Find the line containing "Task: Toggle the asos.com legend checkbox", then print it and each following line through the end of the records, exactly and with nothing added; leave out any pictures.

━━━━━━━━━━━━━━━━━━━━

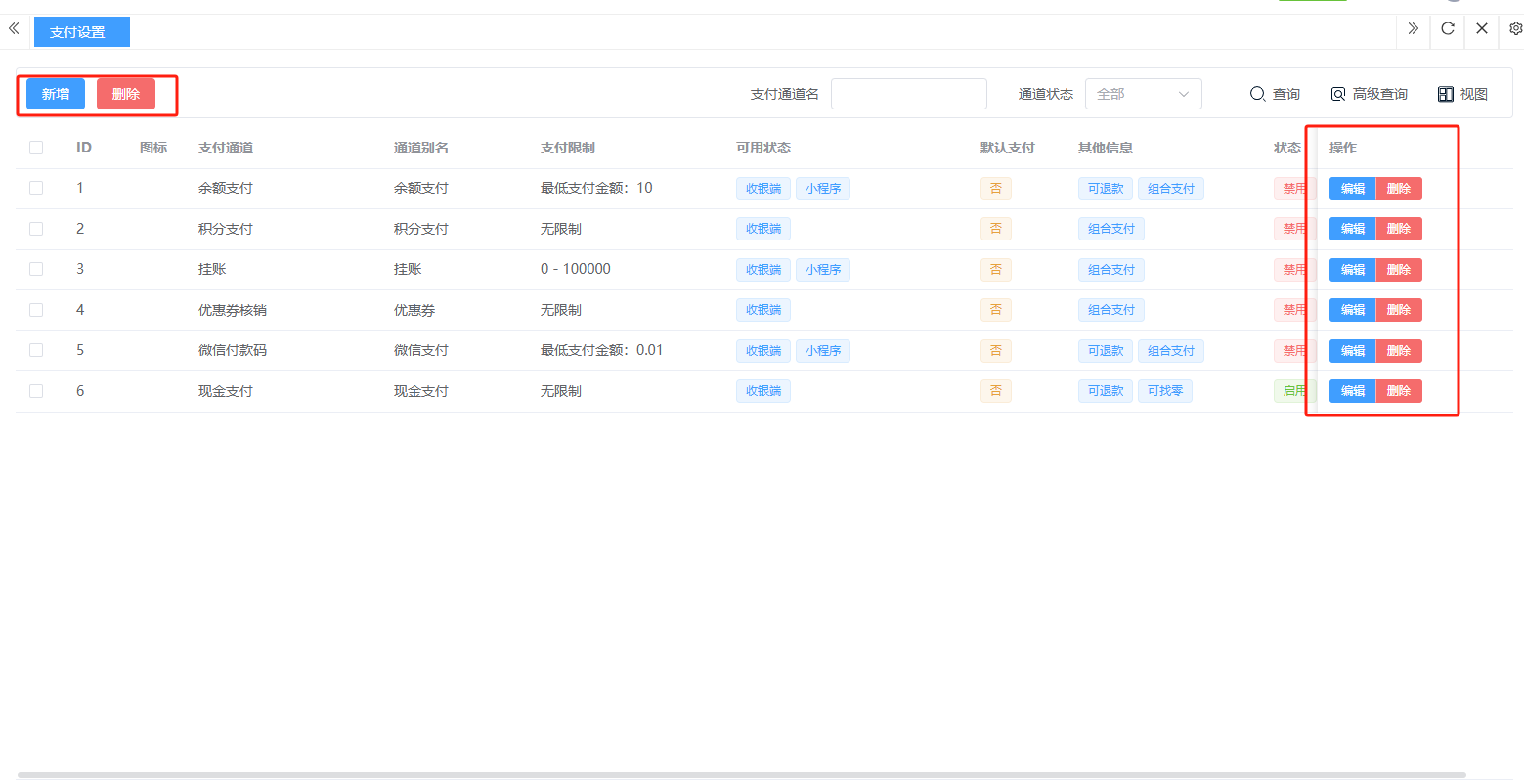Select the checkbox for 现金支付 row

(x=36, y=391)
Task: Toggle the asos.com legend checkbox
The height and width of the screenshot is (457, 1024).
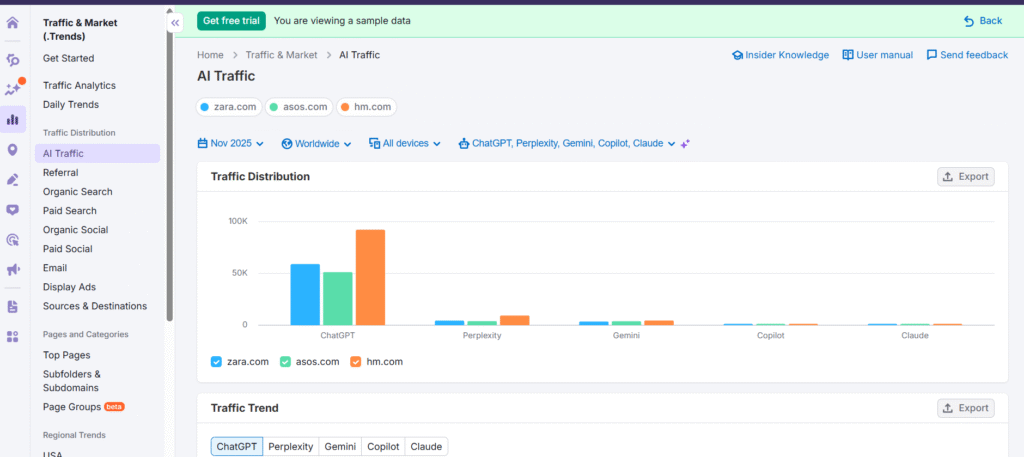Action: 285,361
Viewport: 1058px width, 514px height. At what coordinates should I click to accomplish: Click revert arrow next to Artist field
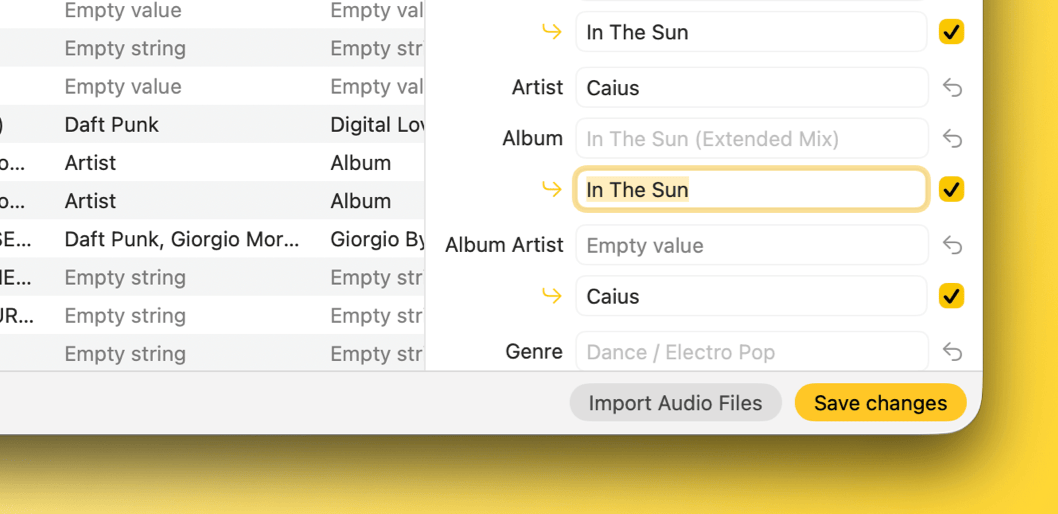pyautogui.click(x=952, y=88)
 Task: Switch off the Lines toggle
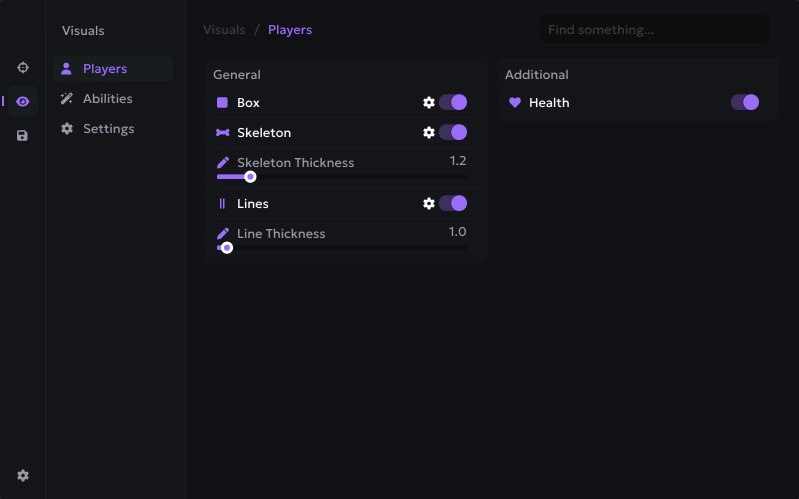(x=453, y=203)
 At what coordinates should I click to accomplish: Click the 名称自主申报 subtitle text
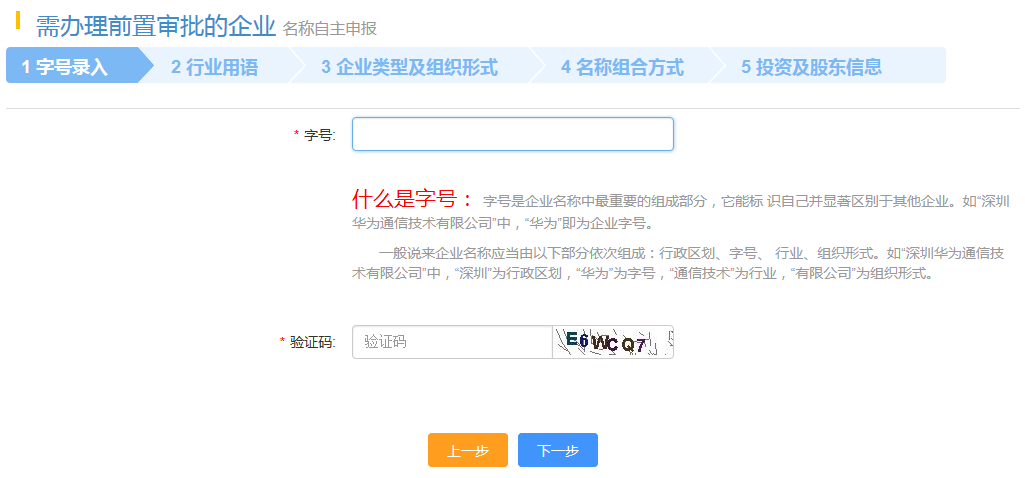click(x=330, y=29)
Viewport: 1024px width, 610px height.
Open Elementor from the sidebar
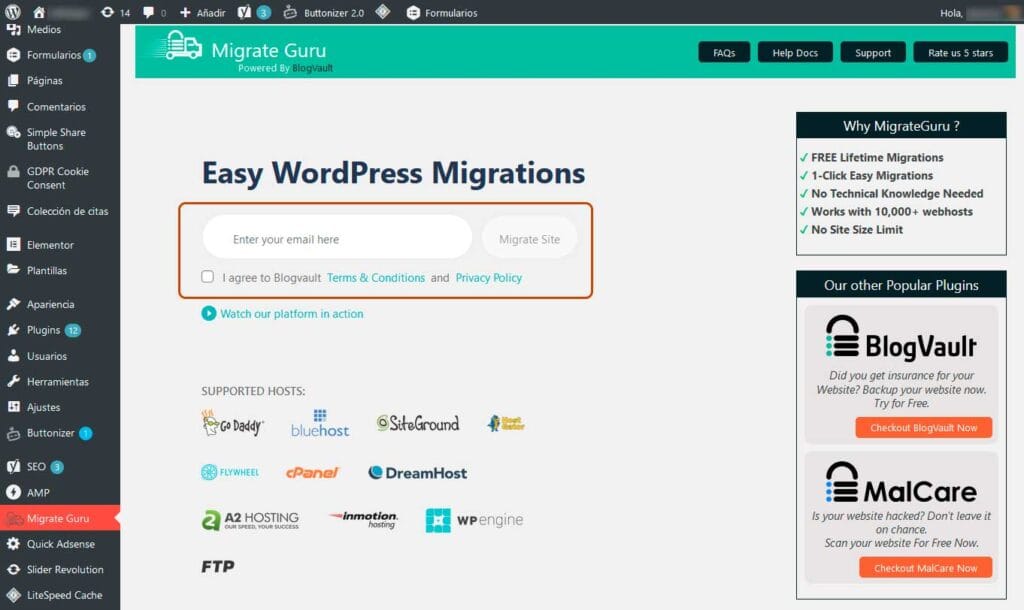tap(50, 245)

━━━━━━━━━━━━━━━━━━━━

Written solution
Task: Toggle the asos.com legend checkbox
The height and width of the screenshot is (457, 1024).
Action: 285,361
Viewport: 1058px width, 514px height. At what coordinates should I click to accomplish: Click revert arrow next to Artist field
pyautogui.click(x=952, y=88)
 Task: Switch off the Lines toggle
(x=453, y=203)
 At what coordinates should I click to accomplish: Click the 名称自主申报 subtitle text
click(x=330, y=29)
Viewport: 1024px width, 610px height.
Open Elementor from the sidebar
tap(50, 245)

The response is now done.